WASHINGTON — Don't look now, but it appears the issue of credit card interchange may be reappearing on the national agenda.

Credit card interchange is the amount of money the credit card brands charge retailers to take their cards. It is usually charged on a transaction basis and its rate can depend on a wide variety of factors, ranging from how many transactions a retailer has in a given period to the type of card the customer uses to the type of product they buy.

The card brands have historically justified charging interchange as a way to recoup the costs of bringing the cards to market, as well as covering the cost of processing, maintenance, fraud and fraud prevention. Retailers have long charged that the card brands have unfairly set interchange rates and that the two biggest brands, Visa and MasterCard, are effectively a monopoly who benefit from the unfair pricing.

The issue has never had a great deal of attention from lawmakers because retailers have generally tried to attack the matter through the courts and because a Congress led by the Republicans was less welcoming to the idea of any new regulation or law to correct what many lawmakers saw as an issue the market could address, according to sources who track the issue.

But others doubt that even a Democratic Congress would do much on the topic, which is likely headed back into the headlines.

"I would be very surprised if Congress did anything on this," said David John, a financial service issue analyst with the Heritage Foundation, a conservative Washington, D.C. think tank. John maintained the biggest issues blocking any new legislation on interchange were the complication of the issue itself and the ability of each of the sides to lobby lawmakers on their points. "Both sides are very good on this issue and I think that is going to make it very hard for Congress to really do anything on it."

However, John acknowledged that the retailers have managed to lift the issue higher on lawmakers' agendas, primarily through the efforts of the Merchant Payments Coalition. John said the MPC had met with him once, extensively, to brief him on their side of the dispute.

The MPC is a group of retailers specifically formed to address the interchange issue. Its members include giants like the National Retail Federation to smaller retail groups at the state level or organized around specific industries, such as the National Association of College Stores.
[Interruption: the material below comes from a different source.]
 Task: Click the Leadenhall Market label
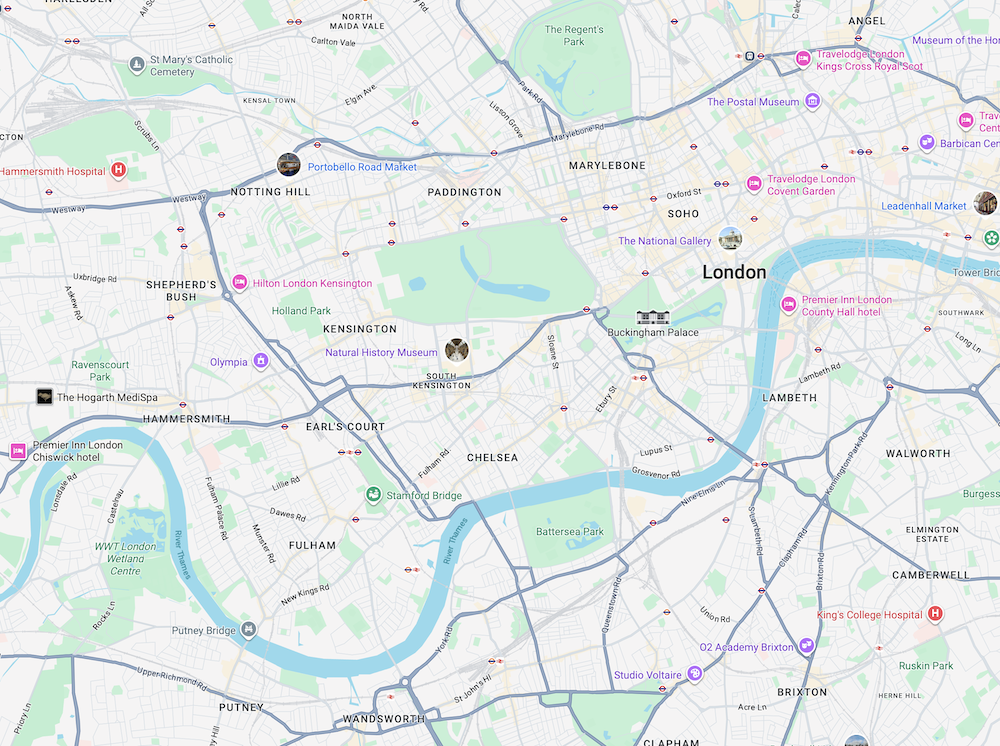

Although it has been around for several years, the MPC has only recently achieved a measure of success raising the issue. The House Judiciary Committee's AntiTrust TaskForce has scheduled a hearing on the issue for July 19 and even thought the task force has yet to announce the hearing's witnesses, sources familiar with the issue say that Mallory Duncan, chairman of the MPC and general counsel for the NRF will be one of those testifying.

Representatives from the card brands and consumer groups will be there as well. As of press time it is unclear if there will be any representatives from card issuers testifying.

In the run up to the hearing the MPC has launched an advertising campaign in Washington area newspapers to try to draw attention to the issue and build public support.

The ads feature a man buried up to his neck in mailed credit card offers and charges that interchange is the source of money that issuers use to fund the credit card mailings.

"We're not turning a mountain into a molehill; it's already a mountain–of unwanted mail solicitations coming at you directly from the credit card companies. And the fees they charge you pay for all that unwanted junk," the ad reads.

Christy Moran, spokesman for the Coalition, said that her group had not specifically asked for the hearing, but acknowledged that there had been a significant lobbying effort with a number of different legislative committees to draw attention to the issue.

A big part of the retailers' case against interchange is that Visa and MasterCard, and their issuers, charge too much for it and use the additional money to market their cards and fund incentive rewards programs. They have also charged that the process for setting interchange rates is too secretive and arbitrary, representing the card brand's monopoly of the market.

The card brands have responded to the latter charge with reorganizations that both opened the process of setting interchange rates to more transparency and made interchange rates public. Both Visa and MasterCard began publishing their interchange schedules publicly this year, though the schedules remain as complicated as ever and thus of little meaning to the public overall.

But the card brands most important argument in defense of interchange is that it has worked. Credit cards are now a major part of the American payment system and a matter of convenience and security to both consumers and retailers, the card brands argue.